2. find two positive numbers with product 200 such that the sum of one number and twice the second number is…

2. find two positive numbers with product 200 such that the sum of one number and twice the second number is as small as possible.

2. find two positive numbers with product 200 such that the sum of one number and twice the second number is as small as possible.

Answer

Explanation:

Step1: Let the two numbers be $x$ and $y$.

We know that $xy = 200$, so $y=\frac{200}{x}$. Let $S=x + 2y$. Substitute $y=\frac{200}{x}$ into $S$, we get $S=x+2\times\frac{200}{x}=x+\frac{400}{x}$, where $x>0$.
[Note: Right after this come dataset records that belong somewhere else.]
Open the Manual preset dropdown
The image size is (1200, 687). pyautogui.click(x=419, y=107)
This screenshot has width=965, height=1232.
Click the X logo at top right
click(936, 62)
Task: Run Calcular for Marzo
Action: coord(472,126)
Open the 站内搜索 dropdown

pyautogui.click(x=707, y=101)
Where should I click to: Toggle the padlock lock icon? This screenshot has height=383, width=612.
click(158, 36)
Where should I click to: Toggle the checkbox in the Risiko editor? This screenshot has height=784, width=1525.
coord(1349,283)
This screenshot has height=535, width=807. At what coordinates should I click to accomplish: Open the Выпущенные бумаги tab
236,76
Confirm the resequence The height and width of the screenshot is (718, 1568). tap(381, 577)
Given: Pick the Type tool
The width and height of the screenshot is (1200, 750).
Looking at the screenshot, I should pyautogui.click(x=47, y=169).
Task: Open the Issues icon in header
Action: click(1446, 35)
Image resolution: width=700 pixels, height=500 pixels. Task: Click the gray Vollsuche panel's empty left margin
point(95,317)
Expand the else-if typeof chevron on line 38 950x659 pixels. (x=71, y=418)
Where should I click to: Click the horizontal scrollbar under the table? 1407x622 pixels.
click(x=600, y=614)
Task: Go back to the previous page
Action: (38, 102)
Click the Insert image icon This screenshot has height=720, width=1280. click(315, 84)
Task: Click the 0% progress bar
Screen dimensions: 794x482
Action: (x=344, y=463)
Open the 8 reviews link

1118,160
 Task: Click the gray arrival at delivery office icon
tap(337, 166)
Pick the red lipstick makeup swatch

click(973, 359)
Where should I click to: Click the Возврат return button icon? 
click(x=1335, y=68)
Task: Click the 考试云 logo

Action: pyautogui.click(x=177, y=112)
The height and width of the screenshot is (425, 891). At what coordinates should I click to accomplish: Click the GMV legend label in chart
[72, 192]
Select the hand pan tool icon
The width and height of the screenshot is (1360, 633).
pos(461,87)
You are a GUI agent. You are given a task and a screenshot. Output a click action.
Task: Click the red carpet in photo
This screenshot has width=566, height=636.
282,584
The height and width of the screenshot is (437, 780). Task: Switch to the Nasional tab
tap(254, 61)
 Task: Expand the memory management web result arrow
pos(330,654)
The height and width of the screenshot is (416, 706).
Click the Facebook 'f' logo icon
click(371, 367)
Step2: Find the derivative of $S$ with respect to $x$.

Using the power - rule, if $S(x)=x+\frac{400}{x}=x + 400x^{-1}$, then $S^\prime(x)=1-400x^{-2}=1-\frac{400}{x^{2}}$.

Step3: Set the derivative equal to zero to find critical points.

Set $S^\prime(x)=0$, so $1-\frac{400}{x^{2}} = 0$. Then $\frac{400}{x^{2}}=1$, and $x^{2}=400$. Since $x>0$, we have $x = 20$.

Step4: Find the second - derivative of $S$ to confirm it's a minimum.

$S^{\prime\prime}(x)=\frac{800}{x^{3}}$. When $x = 20$, $S^{\prime\prime}(20)=\frac{800}{20^{3}}=\frac{800}{8000}=\frac{1}{10}>0$. So $x = 20$ gives a minimum.

Step5: Find the value of $y$.

Since $y=\frac{200}{x}$ and $x = 20$, then $y = 10$.

Answer:

The two positive numbers are 20 and 10.